転機はバレエコンクールでした。舞台で踊った私を見て、アメリカ・バレエサンノゼのディレクターが声をかけてくださったのです。バレエ学校を経ずに直接バレエ団に入るというのは珍しいと思うのですが、私は思い切ってそのチャンスを掴み、3年間アメリカで踊りました。異国での日々は刺激的で、踊ることへの視野を大きく広げてくれました。帰国後に新国立劇場バレエ団へ入団し、15年が経ちました。」
独学が生んだ探求心
「実は、私にはずっとコンプレックスがあります。それは『一つのバレエメソッドを体系的に学んでいない』ことです。多くのダンサーが海外の名門校で確立されたメソッドを学び、その基盤を持ってバレエ団に入ります。私はその過程を経ていない。だからこそ、ゼロから自分で積み上げていくしかないという感覚が常にあります。
そのため、ヒントを探して自分なりにさまざまなトレーニングに取り組み、そこから学びを得て踊りに活かしてきました。そういう意味ではずっと独学をしてきている感じです。
自分で模索し、試し、理解する。そうした積み重ねが、今の私を作っているのだと思います。」
BDC PILATESとの出会いと衝撃
「BDC PILATESに通い始めたのは2017年、スタジオがオープンして間もない頃だったのではないでしょうか。ちょうど踊りに伸び悩みを感じていて、自分の中で何か突破口を見つけたいと思っていた時期でした。そんな時、バレエ団の先輩から『こんなスタジオがあるよ』と紹介してもらったのがきっかけです。

### 課題の指示
a: 課題文によると、語り手がBDC PILATESに通い始めたのは何年ですか。
b: 課題文の「転機はバレエコンクールでした」で始まり「いという感覚が常にあります。」に至るまでの部分を、一字一句違えずに書き写してください。
c: 次の各文が課題文の内容と合っているかどうかを「はい」か「いいえ」で答え、判断の決め手となる課題文の言葉をそのまま引用してください。
(i) 語り手は一つのバレエメソッドを体系的に学んできた。
(ii) 語り手はアメリカで3年間踊った。
(iii) 語り手はバレエ団の先輩からBDC PILATESを紹介された。
レコードは使わなくてかまいません。

(データセットに含まれるレコード)

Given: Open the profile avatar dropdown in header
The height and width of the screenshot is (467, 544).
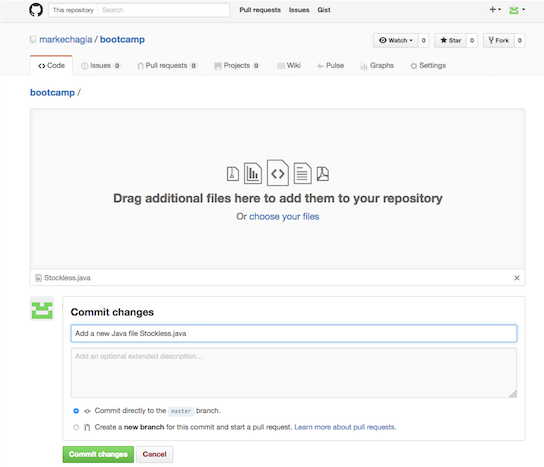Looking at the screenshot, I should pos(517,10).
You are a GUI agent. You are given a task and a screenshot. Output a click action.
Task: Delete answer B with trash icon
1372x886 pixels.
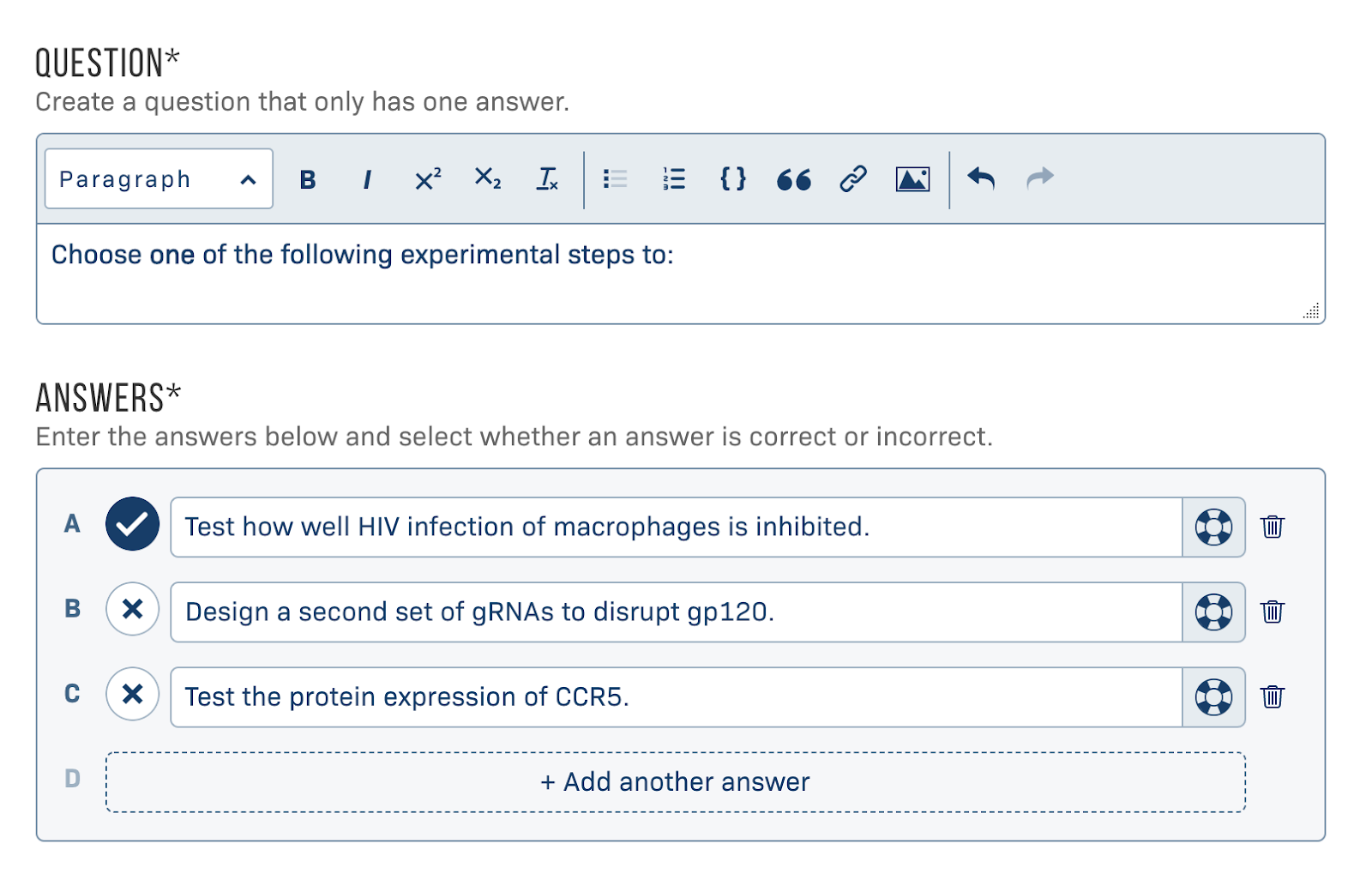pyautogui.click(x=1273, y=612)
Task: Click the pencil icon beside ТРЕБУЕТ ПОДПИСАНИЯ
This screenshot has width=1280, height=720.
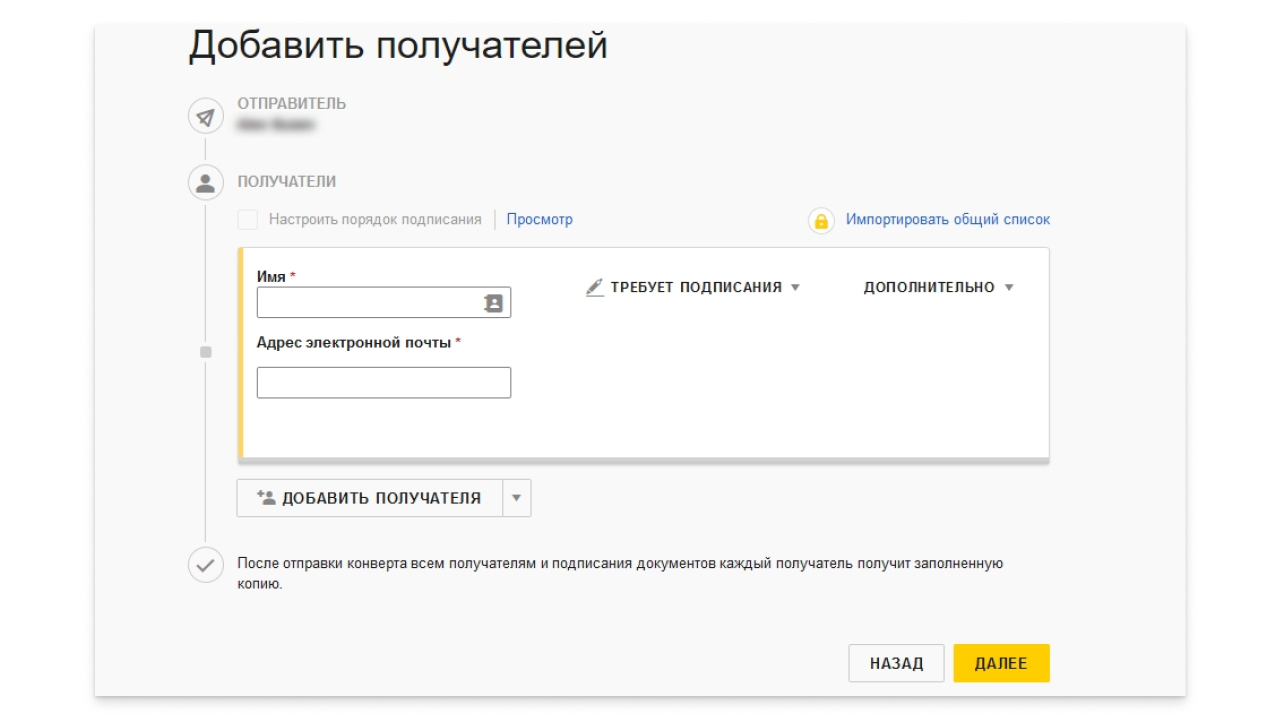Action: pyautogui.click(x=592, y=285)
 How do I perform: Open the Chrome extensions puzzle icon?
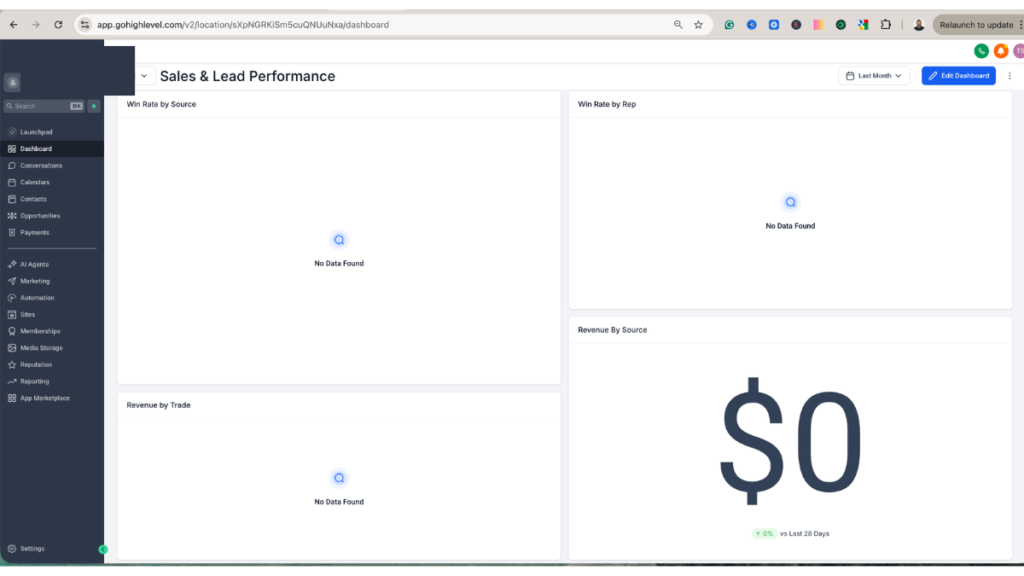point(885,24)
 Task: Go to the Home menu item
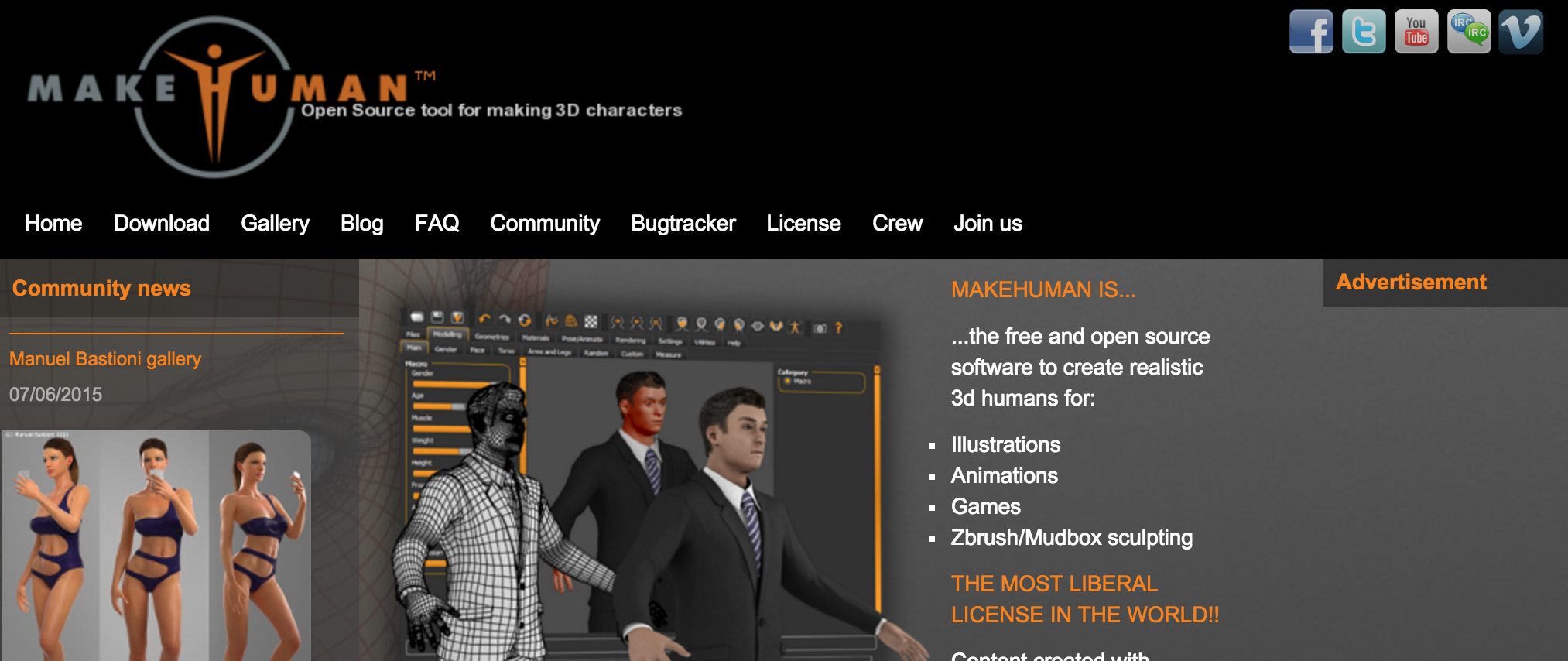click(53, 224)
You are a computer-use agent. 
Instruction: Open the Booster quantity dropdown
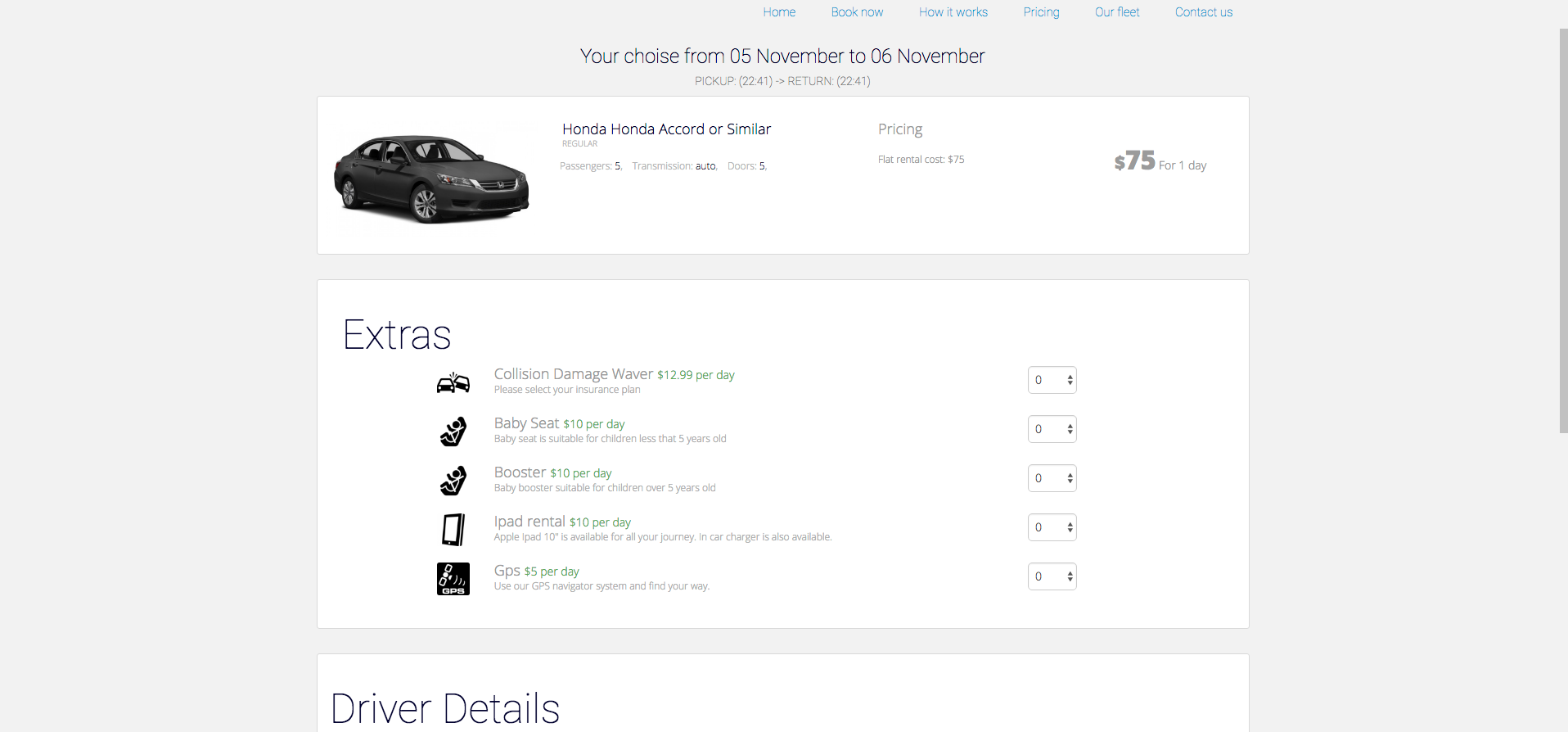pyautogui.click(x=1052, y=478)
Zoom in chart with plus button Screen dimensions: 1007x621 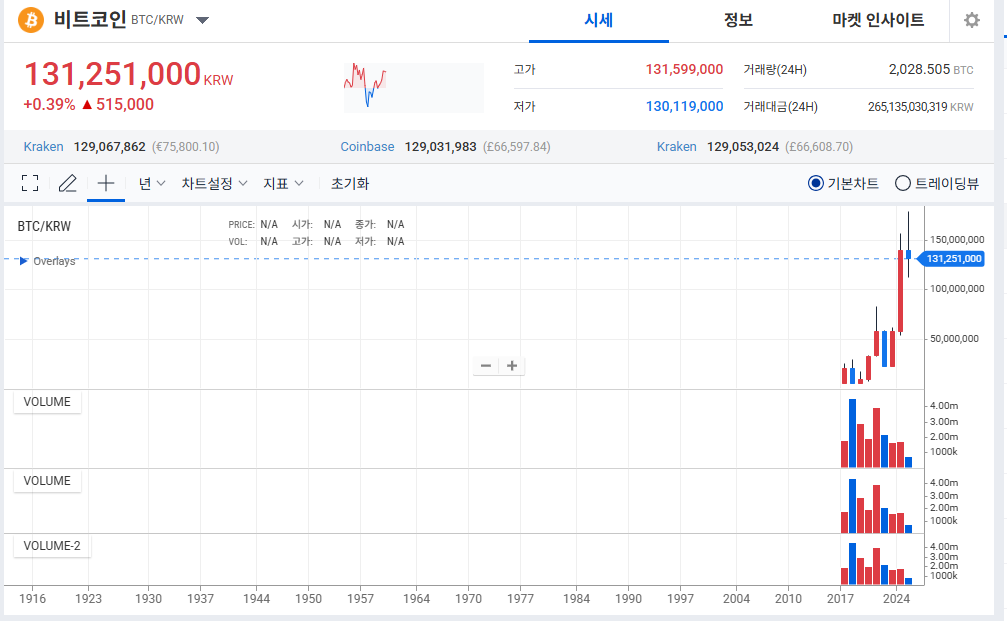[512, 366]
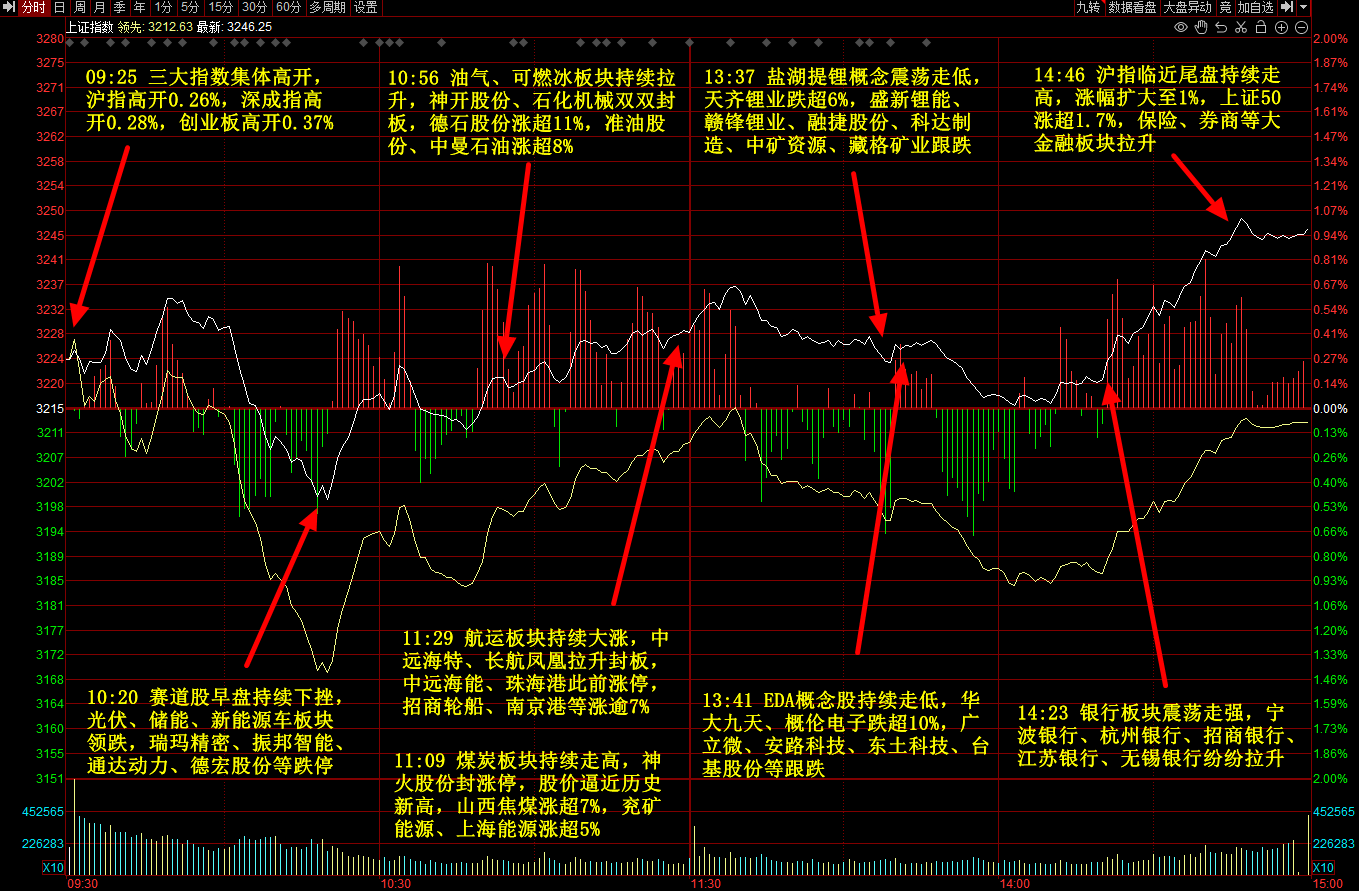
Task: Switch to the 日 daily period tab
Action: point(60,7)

### 解答例
a: 2017年です。

b:
転機はバレエコンクールでした。舞台で踊った私を見て、アメリカ・バレエサンノゼのディレクターが声をかけてくださったのです。バレエ学校を経ずに直接バレエ団に入るというのは珍しいと思うのですが、私は思い切ってそのチャンスを掴み、3年間アメリカで踊りました。異国での日々は刺激的で、踊ることへの視野を大きく広げてくれました。帰国後に新国立劇場バレエ団へ入団し、15年が経ちました。」
独学が生んだ探求心
「実は、私にはずっとコンプレックスがあります。それは『一つのバレエメソッドを体系的に学んでいない』ことです。多くのダンサーが海外の名門校で確立されたメソッドを学び、その基盤を持ってバレエ団に入ります。私はその過程を経ていない。だからこそ、ゼロから自分で積み上げていくしかないという感覚が常にあります。

c:
(i) いいえ。「『一つのバレエメソッドを体系的に学んでいない』」
(ii) はい。「3年間アメリカで踊りました」
(iii) はい。「バレエ団の先輩から『こんなスタジオがあるよ』と紹介してもらった」